— START SOURCE TEXT —

[Bug target/88981] [nvptx, openacc, libgomp] How to handle async regions without corresponding wait

2019-01-22 Thread vries at gcc dot gnu.org
https://gcc.gnu.org/bugzilla/show_bug.cgi?id=88981

--- Comment #3 from Tom de Vries  ---
Thomas,

any comments to add from OpenACC perspective? What is correct or desirable
behaviour?

Thanks,
- Tom

[Bug target/88981] [nvptx, openacc, libgomp] How to handle async regions without corresponding wait

2019-01-22 Thread vries at gcc dot gnu.org
https://gcc.gnu.org/bugzilla/show_bug.cgi?id=88981

--- Comment #2 from Tom de Vries  ---
A good thing to note here, when adding #pragma acc wait, the program (compiled
with -O0) takes ~10 seconds to finish on my quadro 1200m.

Without the pragma acc wait, it still takes 10 seconds.

When inspecting with a debugger where it's waiting (since there's no wait
reponsible for this), we're hanging on either cuMemFree or cuCtxDestroy.  I
can't find documentation of this hanging behaviour, so this behaviour may be
specific to the driver version or card or architecture.

[Bug target/88981] [nvptx, openacc, libgomp] How to handle async regions without corresponding wait

2019-01-22 Thread vries at gcc dot gnu.org
https://gcc.gnu.org/bugzilla/show_bug.cgi?id=88981

Tom de Vries  changed:

   What|Removed |Added

   Keywords||openacc
 Target||nvptx
 CC||cltang at gcc dot gnu.org,
   ||tschwinge at gcc dot gnu.org

--- Comment #1 from Tom de Vries  ---
Chung-Lin, 

how would this test-case be handled using the async patch set for gcc 10 stage
1? Is there something done in the generic openacc code?

Thanks,
- Tom

— END SOURCE TEXT —

= DIRECTIVE 1 =
Rewrite the entries starting at the line containing "will click(139, 185)." and ending at the line containing "Action: pyautogui.click(x=251, y=132)", substituting "Screen size" for "Screen dimensions" and leaving everything else unchanged.

— START GIVEN INFORMATION —

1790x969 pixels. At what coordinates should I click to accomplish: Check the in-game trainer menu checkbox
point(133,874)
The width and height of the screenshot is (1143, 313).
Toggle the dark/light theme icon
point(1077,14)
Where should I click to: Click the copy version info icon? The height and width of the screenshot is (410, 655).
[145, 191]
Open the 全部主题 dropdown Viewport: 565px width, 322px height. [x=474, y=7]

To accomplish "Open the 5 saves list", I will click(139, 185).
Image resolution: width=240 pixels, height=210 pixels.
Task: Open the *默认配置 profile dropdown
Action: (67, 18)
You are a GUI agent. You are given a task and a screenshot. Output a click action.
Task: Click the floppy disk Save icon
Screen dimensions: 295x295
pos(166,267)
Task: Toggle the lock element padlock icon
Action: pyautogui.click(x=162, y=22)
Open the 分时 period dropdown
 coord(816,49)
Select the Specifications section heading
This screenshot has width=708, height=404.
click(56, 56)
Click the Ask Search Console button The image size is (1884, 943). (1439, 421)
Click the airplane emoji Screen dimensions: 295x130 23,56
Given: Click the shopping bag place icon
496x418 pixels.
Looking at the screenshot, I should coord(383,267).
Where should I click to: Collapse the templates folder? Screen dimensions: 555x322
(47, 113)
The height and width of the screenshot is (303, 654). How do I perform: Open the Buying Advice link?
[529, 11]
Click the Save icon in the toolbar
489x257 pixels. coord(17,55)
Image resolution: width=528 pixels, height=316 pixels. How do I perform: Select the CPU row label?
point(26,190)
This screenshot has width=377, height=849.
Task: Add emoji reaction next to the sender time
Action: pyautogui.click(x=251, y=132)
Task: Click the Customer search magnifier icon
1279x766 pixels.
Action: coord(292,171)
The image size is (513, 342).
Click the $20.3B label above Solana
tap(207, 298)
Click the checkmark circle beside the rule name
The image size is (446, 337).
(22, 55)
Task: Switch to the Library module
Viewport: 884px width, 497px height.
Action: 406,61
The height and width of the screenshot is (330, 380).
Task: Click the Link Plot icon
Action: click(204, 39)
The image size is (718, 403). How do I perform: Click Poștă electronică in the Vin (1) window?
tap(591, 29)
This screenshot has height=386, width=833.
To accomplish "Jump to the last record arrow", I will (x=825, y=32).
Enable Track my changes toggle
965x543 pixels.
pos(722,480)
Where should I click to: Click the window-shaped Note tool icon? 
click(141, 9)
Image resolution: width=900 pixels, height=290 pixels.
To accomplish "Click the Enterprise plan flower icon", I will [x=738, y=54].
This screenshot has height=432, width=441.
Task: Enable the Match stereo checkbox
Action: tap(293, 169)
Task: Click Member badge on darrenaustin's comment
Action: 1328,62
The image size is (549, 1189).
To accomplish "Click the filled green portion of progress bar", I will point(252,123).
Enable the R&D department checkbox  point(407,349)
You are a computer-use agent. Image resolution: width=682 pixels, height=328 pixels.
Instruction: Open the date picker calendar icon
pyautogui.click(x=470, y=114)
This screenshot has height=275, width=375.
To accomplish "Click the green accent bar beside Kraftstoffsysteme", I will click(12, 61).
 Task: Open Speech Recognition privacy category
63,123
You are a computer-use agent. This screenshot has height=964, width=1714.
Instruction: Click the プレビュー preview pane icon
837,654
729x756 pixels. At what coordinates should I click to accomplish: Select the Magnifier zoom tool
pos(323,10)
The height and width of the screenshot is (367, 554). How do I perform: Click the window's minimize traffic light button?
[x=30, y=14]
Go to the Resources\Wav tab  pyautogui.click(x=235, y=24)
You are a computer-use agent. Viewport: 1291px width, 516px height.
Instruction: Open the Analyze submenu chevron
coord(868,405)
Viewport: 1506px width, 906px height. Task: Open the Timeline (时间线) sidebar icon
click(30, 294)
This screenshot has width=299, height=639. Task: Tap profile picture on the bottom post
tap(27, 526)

— END GIVEN INFORMATION —

= DIRECTIVE 2 =
In the bug thread, why does Tom de Vries suggest that the hanging on cuMemFree or cuCtxDestroy may be specific to the driver version, card, or architecture?

= COMPLETE ANSWER 1 =
To accomplish "Open the 5 saves list", I will click(139, 185).
Image resolution: width=240 pixels, height=210 pixels.
Task: Open the *默认配置 profile dropdown
Action: (67, 18)
You are a GUI agent. You are given a task and a screenshot. Output a click action.
Task: Click the floppy disk Save icon
Screen size: 295x295
pos(166,267)
Task: Toggle the lock element padlock icon
Action: pyautogui.click(x=162, y=22)
Open the 分时 period dropdown
 coord(816,49)
Select the Specifications section heading
This screenshot has width=708, height=404.
click(56, 56)
Click the Ask Search Console button The image size is (1884, 943). (1439, 421)
Click the airplane emoji Screen size: 295x130 23,56
Given: Click the shopping bag place icon
496x418 pixels.
Looking at the screenshot, I should coord(383,267).
Where should I click to: Collapse the templates folder? Screen size: 555x322
(47, 113)
The height and width of the screenshot is (303, 654). How do I perform: Open the Buying Advice link?
[529, 11]
Click the Save icon in the toolbar
489x257 pixels. coord(17,55)
Image resolution: width=528 pixels, height=316 pixels. How do I perform: Select the CPU row label?
point(26,190)
This screenshot has width=377, height=849.
Task: Add emoji reaction next to the sender time
Action: pyautogui.click(x=251, y=132)

= COMPLETE ANSWER 2 =
He can't find any documentation of this hanging behavior. He therefore concludes that it may depend on the particular driver version, card, or architecture rather than being documented, general behavior.